This I think needs to state the locking order of the per-domain
pci_lock wrt the vpci->lock. AFAICT that's d->pci_lock first, then
vpci->lock.
> 1. Per-domain's pci_rwlock is used to protect pdev->vpci structure
> from being removed.
>
> 2. Writing the command register and ROM BAR register may trigger
> modify_bars to run, which in turn may access multiple pdevs while
> checking for the existing BAR's overlap. The overlapping check, if
> done under the read lock, requires vpci->lock to be acquired on both
> devices being compared, which may produce a deadlock. It is not
> possible to upgrade read lock to write lock in such a case. So, in
> order to prevent the deadlock, use d->pci_lock instead.
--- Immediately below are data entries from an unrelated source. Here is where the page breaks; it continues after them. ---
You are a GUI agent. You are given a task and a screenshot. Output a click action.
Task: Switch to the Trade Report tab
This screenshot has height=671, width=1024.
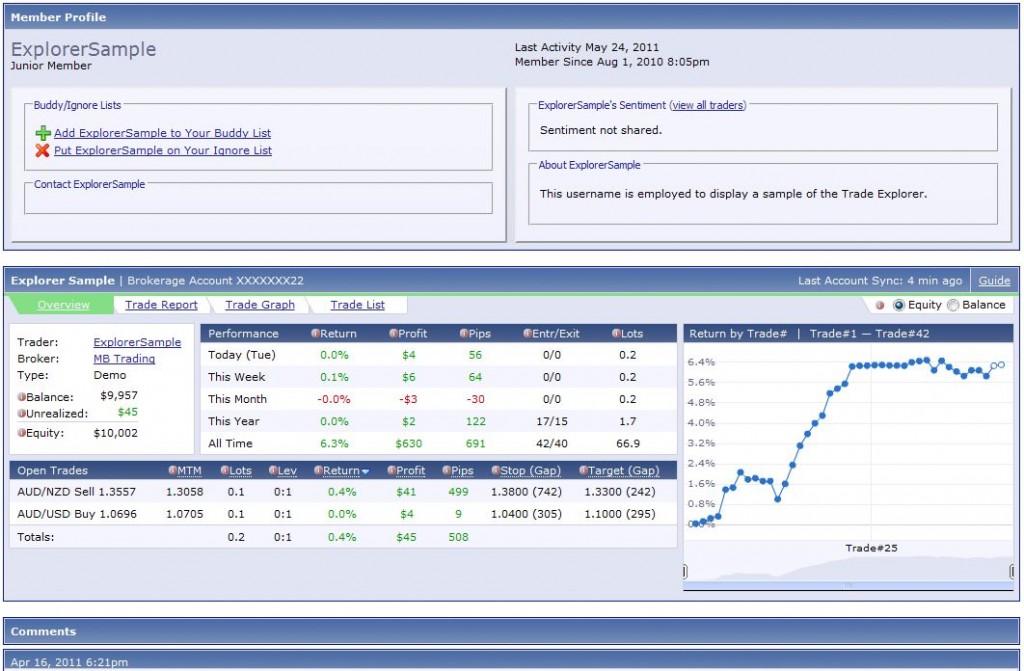[x=161, y=305]
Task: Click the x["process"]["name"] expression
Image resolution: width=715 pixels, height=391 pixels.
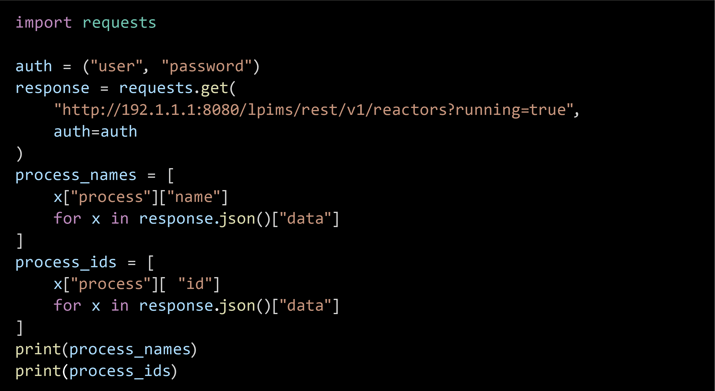Action: 140,197
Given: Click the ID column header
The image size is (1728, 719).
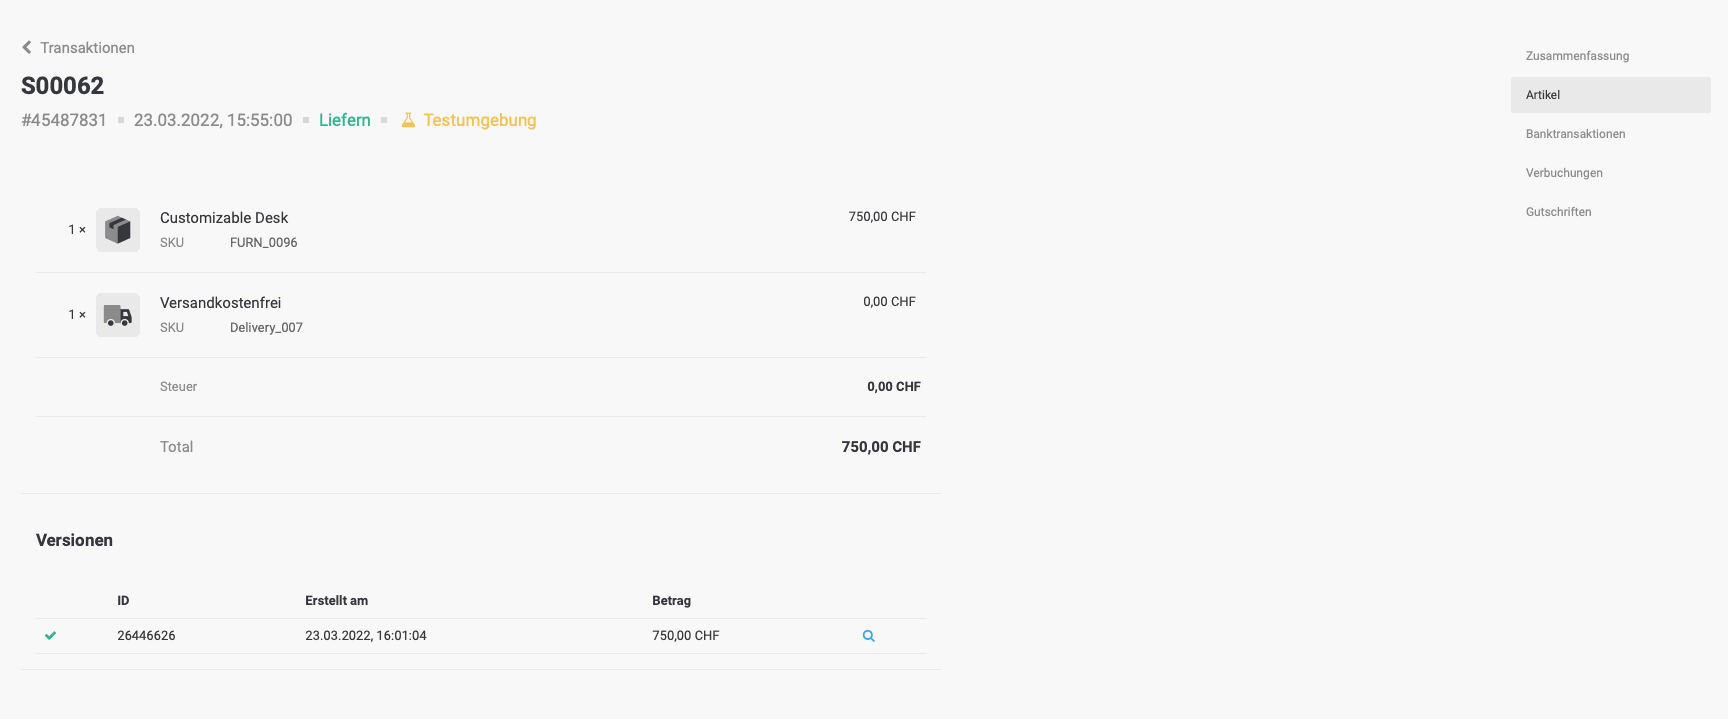Looking at the screenshot, I should point(123,601).
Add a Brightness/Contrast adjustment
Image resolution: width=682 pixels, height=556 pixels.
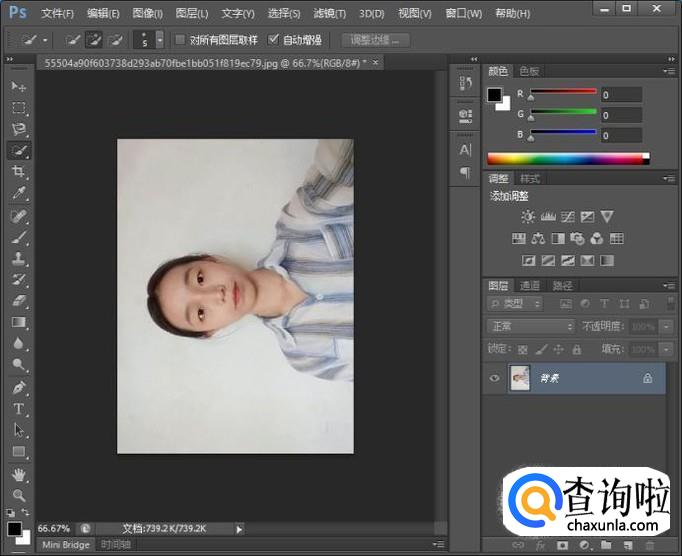click(x=528, y=217)
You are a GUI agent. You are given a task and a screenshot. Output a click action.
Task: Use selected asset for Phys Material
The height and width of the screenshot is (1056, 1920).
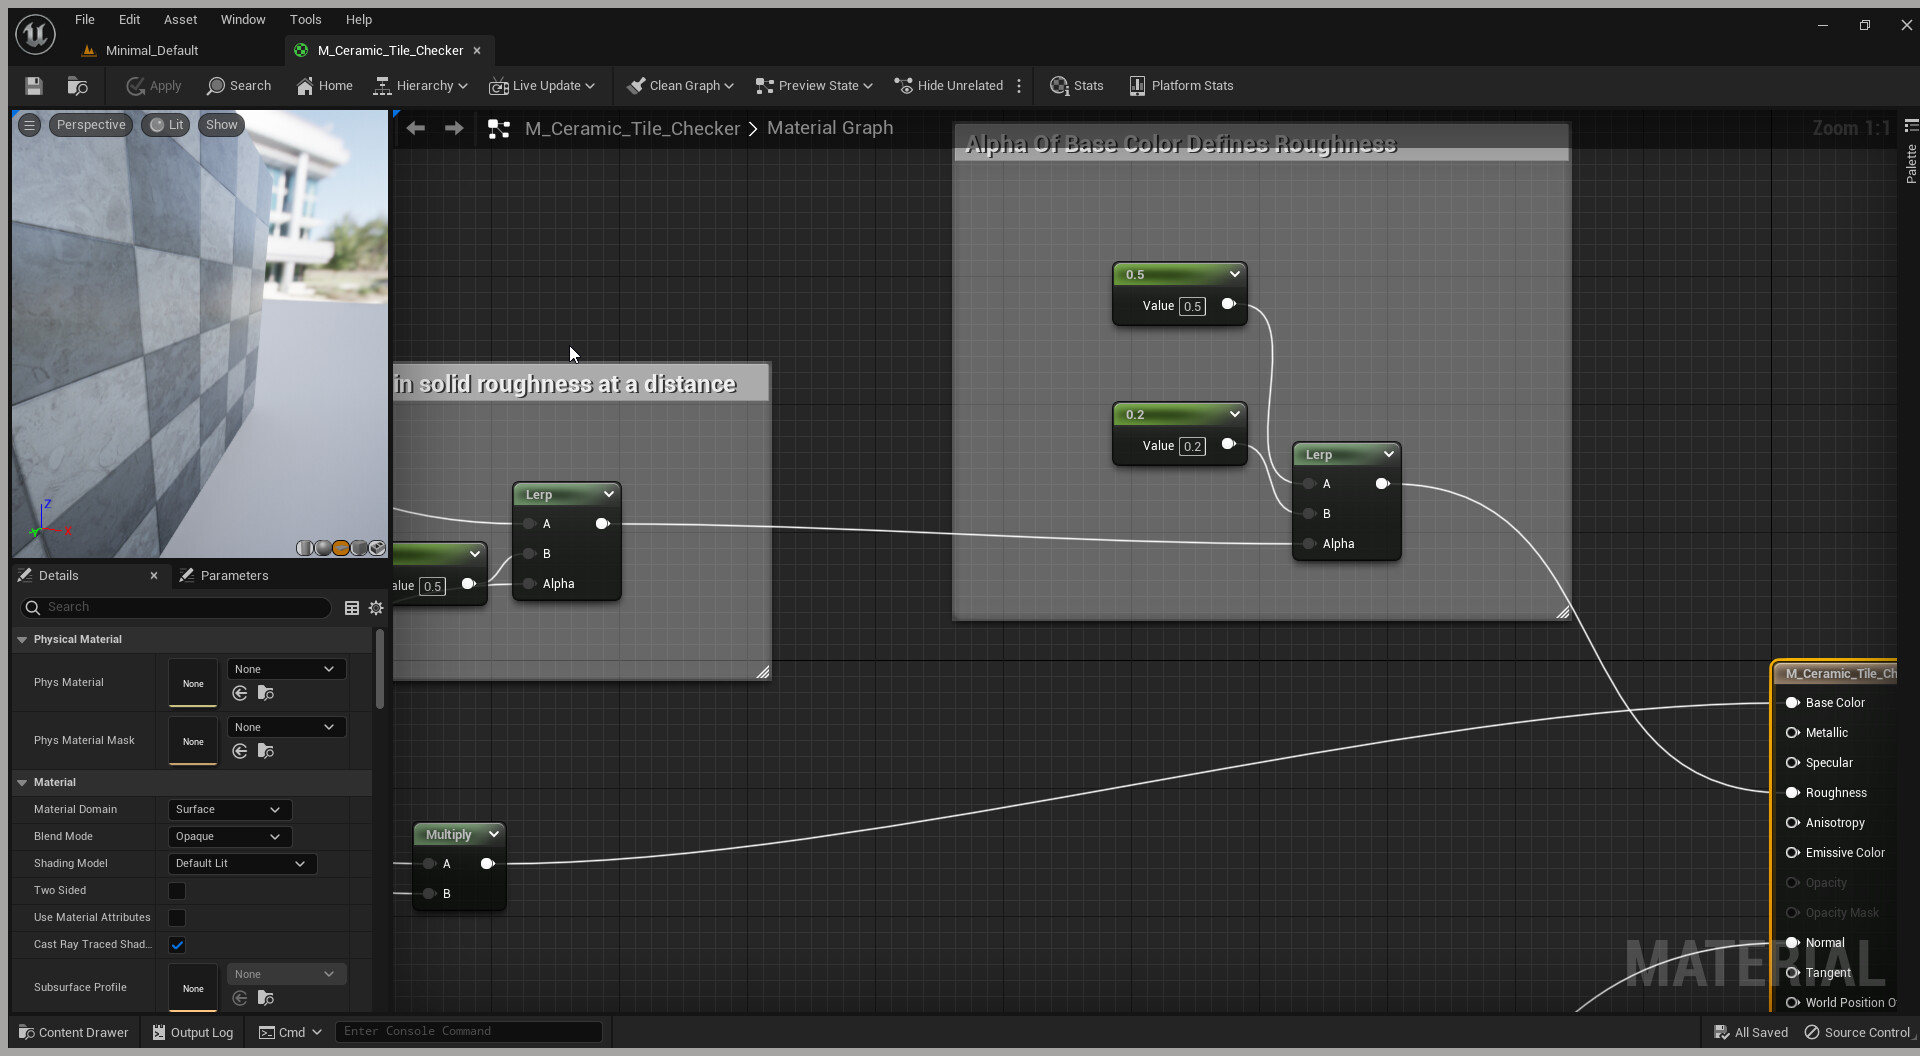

To prevent
> deadlock while locking both hwdom->pci_lock and dom_xen->pci_lock,
> always lock hwdom first.
>
> All other code, which doesn't lead to pdev->vpci destruction and does
> not access multiple pdevs at the same time, can still use a
> combination of the read lock and pdev->vpci->lock.
>
> 3. Drop const qualifier where the new rwlock is used and this is
> appropriate.
>
> 4. Do not call process_pending_softirqs with any locks held. For that
> unlock prior the call and re-acquire the locks after. After
> re-acquiring the lock there is no need to check if pdev->vpci exists:
> - in apply_map because of the context it is called (no race condition
> possible)
> - for MSI/MSI-X debug code because it is called at the end of
> pdev->vpci access and no further access to pdev->vpci is made
I assume that's vpci_msix_arch_print(): there are further accesses to
pdev->vpci, but those use the msix local variable, which holds a copy
of the pointer in pdev->vpci->msix, so that last sentence is not true
I'm afraid.
However the code already try to cater for the pdev going away, and
hence it's IMO fine. IOW: your change doesn't make this any better or
worse.
>
> 5. Introduce pcidevs_trylock, so there is a possibility to try locking
> the pcidev's lock.
I'm confused by this addition, the more that's no used anywhere. Can
you defer the addition until the patch that makes use of it?
>
> 6. Use d->pci_lock around for_each_pdev and pci_get_pdev_by_domain
> while accessing pdevs in vpci code.
>
> Suggested-by: Roger Pau Monné <roger.pau@xxxxxxxxxx>
> Suggested-by: Jan Beulich <jbeulich@xxxxxxxx>
> Signed-off-by: Oleksandr Andrushchenko <oleksandr_andrushchenko@xxxxxxxx>
> Signed-off-by: Volodymyr Babchuk <volodymyr_babchuk@xxxxxxxx>
>
> ---
>
> Changes in v8:
> - changed d->vpci_lock to d->pci_lock
> - introducing d->pci_lock in a separate patch
> - extended locked region in vpci_process_pending
> - removed pcidevs_lockis vpci_dump_msi()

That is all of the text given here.